### Materials provided:
Segment Open

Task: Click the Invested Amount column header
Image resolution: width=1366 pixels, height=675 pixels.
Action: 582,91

Segment Closed
Segment Open

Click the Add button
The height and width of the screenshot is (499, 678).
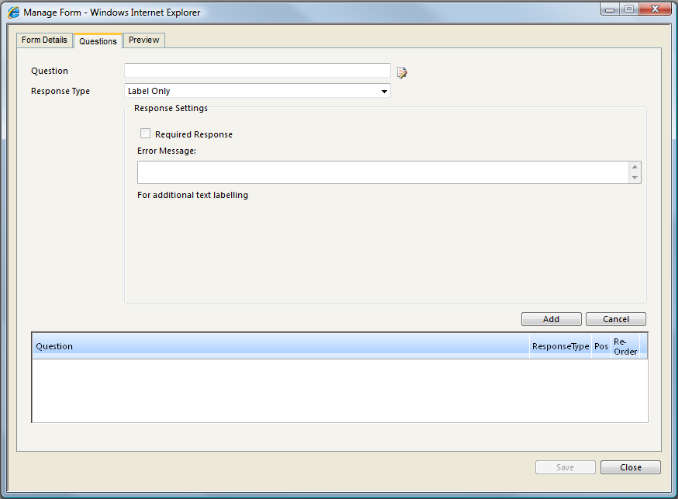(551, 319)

Segment Closed

### Task directions:
Copy all lines from the data that hold the word "Click".

### Worked solution:
Task: Click the Invested Amount column header
Click the Add button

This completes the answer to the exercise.